= Beginning of Section =

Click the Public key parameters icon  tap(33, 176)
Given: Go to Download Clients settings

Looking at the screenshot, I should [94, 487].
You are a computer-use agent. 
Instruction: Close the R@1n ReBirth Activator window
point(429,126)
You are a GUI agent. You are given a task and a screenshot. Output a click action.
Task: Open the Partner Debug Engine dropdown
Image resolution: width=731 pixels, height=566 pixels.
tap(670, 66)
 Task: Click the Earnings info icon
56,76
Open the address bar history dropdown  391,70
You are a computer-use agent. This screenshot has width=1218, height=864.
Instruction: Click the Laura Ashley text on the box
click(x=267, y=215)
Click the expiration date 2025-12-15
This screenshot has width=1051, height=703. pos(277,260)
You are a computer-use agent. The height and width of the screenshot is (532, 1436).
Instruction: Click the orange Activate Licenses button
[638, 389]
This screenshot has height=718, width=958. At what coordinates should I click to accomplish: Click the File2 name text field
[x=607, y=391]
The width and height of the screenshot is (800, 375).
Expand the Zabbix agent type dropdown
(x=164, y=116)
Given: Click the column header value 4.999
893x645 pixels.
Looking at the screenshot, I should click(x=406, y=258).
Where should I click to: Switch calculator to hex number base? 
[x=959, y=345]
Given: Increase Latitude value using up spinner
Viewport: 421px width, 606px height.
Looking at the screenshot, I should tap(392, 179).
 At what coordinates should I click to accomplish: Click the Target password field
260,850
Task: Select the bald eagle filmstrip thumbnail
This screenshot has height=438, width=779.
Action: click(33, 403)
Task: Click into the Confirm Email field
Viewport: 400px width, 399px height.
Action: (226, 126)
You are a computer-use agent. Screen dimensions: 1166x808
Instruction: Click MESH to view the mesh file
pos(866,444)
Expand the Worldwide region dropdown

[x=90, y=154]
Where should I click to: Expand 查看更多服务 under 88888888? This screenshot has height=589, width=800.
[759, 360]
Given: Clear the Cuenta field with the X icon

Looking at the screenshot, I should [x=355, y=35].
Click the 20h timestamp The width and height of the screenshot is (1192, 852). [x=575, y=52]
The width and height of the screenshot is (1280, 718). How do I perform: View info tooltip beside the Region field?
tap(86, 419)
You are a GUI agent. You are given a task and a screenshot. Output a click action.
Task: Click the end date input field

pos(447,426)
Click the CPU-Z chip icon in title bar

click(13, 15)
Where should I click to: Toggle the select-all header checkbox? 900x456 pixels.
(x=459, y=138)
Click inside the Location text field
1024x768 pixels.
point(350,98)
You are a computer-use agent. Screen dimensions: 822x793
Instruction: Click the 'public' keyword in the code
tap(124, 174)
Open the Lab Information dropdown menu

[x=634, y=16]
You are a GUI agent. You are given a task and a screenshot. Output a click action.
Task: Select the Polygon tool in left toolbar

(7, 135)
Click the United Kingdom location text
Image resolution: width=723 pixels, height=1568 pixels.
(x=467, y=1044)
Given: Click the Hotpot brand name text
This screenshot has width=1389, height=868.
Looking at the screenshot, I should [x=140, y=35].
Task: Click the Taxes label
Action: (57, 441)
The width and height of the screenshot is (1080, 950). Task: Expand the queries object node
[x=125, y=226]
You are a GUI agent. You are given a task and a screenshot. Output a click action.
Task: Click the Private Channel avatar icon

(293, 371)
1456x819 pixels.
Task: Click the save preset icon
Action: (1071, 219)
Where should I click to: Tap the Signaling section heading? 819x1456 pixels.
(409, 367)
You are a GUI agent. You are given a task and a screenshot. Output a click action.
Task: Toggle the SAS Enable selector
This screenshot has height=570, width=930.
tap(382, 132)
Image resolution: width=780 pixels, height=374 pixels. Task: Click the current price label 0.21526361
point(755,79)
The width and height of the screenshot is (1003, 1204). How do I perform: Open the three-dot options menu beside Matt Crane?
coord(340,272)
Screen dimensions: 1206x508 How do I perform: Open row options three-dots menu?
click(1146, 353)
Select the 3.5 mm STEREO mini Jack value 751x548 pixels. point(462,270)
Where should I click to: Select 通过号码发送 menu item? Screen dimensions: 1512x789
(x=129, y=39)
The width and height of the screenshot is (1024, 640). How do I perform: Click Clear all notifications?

= End of Section =

Assigned task: Only one number is expected: the count of lines above that contain the string "value".

Expected output: 3